Crowdsourced Legal Answers Website Gets $600K from Investors, Including Google Ventures
A legal website that offers “crowdsourced” answers to legal questions posed by California companies, especially startups, is getting $600,000 in funding from Google Ventures and individual investors.
The website is called LawPivot, and it could “disrupt some of the [legal] industry’s most basic business practices,” according to a November story by Fast Company. At the time of the article, the 80 lawyers approved to supply confidential answers came from the nation’s top 100 law firms.
The companies usually get about three answers for every question asked, CEO Jay Mandal tells the Business Insider. A new feature allows LawPivot to recommend the best lawyers to answer each question by analyzing data on users and trends, the company says in a press release announcing the new algorithm and the new funding.
The benefit for lawyers is the possibility of finding new clients. Yusuf Safdari, a corporate and securities attorney at Pillsbury Winthrop Shaw Pittman, told Fast Company that he had found three new clients through his participation. It usually takes him between five minutes and a half-hour to research the answer.
Currently, California companies pay nothing to pose a question on LawPivot, and lawyers pay nothing for leads, but that will eventually change, TechCrunch reports. An expansion to other states is planned.
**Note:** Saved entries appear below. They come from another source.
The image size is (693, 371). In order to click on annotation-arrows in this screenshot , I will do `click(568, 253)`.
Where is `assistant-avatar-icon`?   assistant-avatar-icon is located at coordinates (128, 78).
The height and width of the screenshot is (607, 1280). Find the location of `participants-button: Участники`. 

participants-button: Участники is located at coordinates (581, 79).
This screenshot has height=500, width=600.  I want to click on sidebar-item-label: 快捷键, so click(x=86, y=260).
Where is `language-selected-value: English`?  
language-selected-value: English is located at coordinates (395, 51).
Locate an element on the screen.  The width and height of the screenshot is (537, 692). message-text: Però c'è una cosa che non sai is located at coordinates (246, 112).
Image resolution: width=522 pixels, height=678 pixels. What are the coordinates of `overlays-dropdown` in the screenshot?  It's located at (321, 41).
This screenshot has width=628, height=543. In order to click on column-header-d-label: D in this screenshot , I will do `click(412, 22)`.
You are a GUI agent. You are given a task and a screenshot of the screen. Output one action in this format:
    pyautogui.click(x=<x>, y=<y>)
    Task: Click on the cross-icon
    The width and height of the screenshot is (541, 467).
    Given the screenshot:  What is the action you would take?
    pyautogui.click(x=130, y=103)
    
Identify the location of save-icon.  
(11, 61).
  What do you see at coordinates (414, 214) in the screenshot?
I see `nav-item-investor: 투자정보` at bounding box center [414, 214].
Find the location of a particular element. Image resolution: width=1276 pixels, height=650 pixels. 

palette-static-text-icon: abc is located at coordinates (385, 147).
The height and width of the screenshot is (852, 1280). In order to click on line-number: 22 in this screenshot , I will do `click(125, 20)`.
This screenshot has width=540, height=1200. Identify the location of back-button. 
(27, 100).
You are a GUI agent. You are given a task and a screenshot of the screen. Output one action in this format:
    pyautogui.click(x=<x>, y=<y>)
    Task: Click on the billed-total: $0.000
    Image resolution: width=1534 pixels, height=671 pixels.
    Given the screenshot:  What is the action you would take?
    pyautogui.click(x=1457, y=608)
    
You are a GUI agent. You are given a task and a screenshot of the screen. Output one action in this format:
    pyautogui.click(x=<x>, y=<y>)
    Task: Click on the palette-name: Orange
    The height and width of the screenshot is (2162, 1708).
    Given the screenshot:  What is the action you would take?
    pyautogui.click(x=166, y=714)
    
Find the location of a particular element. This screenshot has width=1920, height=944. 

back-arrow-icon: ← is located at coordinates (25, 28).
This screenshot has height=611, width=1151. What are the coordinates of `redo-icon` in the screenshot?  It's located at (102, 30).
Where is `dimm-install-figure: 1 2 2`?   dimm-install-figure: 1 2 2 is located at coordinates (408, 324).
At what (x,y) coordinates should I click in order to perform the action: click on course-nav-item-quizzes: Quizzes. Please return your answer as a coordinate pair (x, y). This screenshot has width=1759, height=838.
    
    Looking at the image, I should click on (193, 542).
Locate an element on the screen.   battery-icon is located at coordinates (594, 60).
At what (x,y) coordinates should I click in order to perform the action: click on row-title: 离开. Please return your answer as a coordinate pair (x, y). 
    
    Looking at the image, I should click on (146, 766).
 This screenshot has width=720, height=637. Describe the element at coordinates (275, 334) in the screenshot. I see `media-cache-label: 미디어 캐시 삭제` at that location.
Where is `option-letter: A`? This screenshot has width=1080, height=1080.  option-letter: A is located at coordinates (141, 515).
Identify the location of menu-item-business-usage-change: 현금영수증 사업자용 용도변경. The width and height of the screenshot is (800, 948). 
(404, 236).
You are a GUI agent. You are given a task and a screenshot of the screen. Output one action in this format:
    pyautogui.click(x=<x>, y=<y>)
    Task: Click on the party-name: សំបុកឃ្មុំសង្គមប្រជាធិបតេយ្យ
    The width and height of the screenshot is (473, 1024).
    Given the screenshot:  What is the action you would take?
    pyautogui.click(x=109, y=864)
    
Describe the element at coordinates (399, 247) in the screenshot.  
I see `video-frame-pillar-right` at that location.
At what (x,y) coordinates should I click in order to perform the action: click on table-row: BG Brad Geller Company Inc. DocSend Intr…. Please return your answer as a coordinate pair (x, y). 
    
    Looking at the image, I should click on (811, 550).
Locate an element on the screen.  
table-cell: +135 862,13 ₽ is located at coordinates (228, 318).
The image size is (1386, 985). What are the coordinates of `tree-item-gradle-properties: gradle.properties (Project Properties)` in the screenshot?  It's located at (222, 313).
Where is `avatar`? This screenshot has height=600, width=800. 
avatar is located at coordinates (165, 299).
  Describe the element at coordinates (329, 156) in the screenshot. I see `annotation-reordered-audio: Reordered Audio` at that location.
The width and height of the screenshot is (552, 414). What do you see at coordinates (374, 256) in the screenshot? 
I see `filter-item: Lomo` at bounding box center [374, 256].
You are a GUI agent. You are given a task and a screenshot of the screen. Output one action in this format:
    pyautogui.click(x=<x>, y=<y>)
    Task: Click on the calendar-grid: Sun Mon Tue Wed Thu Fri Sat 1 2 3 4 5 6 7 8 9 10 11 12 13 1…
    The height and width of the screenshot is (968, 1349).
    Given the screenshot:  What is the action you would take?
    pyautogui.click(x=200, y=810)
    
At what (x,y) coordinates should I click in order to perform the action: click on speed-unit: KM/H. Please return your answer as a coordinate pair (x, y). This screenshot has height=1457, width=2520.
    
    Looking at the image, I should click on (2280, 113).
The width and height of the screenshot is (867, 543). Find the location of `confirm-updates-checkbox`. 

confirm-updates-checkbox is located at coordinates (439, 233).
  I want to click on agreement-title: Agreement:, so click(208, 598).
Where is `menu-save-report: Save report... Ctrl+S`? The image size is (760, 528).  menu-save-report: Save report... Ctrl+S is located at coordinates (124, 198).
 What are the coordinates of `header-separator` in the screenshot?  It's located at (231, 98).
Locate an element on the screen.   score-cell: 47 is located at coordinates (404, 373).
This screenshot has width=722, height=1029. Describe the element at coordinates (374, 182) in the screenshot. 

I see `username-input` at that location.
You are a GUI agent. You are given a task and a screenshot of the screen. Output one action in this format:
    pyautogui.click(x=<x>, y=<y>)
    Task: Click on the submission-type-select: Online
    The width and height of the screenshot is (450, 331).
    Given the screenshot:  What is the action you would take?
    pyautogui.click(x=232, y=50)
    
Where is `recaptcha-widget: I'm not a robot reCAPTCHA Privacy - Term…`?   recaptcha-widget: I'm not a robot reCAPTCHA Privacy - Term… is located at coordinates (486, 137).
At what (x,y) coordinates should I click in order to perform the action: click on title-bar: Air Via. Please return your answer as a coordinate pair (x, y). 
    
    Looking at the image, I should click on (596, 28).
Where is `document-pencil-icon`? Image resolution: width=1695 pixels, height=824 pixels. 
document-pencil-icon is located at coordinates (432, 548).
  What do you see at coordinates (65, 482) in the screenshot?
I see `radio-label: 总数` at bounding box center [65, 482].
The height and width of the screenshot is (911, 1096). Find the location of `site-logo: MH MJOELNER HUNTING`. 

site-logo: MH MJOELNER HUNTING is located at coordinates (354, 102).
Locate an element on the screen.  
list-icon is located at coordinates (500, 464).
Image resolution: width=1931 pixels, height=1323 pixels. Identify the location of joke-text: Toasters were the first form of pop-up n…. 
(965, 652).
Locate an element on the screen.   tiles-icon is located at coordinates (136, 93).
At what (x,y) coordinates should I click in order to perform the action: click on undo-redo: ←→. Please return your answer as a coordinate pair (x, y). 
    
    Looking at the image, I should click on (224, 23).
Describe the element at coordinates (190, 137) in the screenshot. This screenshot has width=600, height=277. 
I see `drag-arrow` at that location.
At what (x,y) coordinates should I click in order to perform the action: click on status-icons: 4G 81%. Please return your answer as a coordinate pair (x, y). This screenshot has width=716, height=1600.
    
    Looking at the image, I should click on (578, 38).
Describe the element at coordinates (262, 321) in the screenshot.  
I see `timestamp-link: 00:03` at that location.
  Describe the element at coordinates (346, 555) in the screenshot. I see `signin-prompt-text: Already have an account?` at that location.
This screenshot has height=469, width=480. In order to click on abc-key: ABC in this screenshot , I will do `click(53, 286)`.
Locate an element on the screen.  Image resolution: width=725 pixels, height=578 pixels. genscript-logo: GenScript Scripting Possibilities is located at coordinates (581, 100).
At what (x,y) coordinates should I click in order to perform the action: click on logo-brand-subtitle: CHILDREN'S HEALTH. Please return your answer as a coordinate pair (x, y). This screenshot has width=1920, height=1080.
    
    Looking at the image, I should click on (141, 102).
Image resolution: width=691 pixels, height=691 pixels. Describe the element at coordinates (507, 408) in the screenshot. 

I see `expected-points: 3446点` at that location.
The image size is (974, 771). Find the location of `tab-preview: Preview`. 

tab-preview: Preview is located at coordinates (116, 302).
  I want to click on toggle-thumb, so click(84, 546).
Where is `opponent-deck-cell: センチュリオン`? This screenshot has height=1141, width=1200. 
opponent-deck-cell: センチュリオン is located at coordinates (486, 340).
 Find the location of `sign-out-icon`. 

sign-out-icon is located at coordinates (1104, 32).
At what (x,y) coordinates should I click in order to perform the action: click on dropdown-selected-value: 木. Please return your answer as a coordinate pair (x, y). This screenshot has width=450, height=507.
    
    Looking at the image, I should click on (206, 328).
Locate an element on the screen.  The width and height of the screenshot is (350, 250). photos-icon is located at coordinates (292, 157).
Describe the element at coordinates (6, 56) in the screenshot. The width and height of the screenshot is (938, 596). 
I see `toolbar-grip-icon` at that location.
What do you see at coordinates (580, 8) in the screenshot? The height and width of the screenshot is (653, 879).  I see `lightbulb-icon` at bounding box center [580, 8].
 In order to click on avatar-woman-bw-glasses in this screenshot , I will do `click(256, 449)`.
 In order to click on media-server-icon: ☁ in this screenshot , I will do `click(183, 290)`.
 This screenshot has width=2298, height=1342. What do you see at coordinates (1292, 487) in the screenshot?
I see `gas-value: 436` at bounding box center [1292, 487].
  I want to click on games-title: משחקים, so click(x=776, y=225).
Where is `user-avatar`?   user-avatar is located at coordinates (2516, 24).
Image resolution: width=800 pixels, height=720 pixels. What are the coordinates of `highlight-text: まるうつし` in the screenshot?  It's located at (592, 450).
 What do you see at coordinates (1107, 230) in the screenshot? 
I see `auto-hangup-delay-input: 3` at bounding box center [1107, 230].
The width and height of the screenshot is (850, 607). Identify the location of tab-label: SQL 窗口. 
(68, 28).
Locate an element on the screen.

The $600,000 in new funding is in addition to $400,000 previously raised from individual investors, TechCrunch says. The company will be moving to Google’s campus where it will have access to Google resources, according to the Business Insider.
CEO and co-founder Mandal was formerly the lead mergers-and-acquisitions lawyer at Apple, with experience at Pillsbury Winthrop Shaw Pittman and Brobeck, Phleger & Harrison. Co-founder Nitin Gupta, LawPivot’s vice president of business development, previously worked as an intellectual property litigation lawyer at Townsend & Townsend & Crew.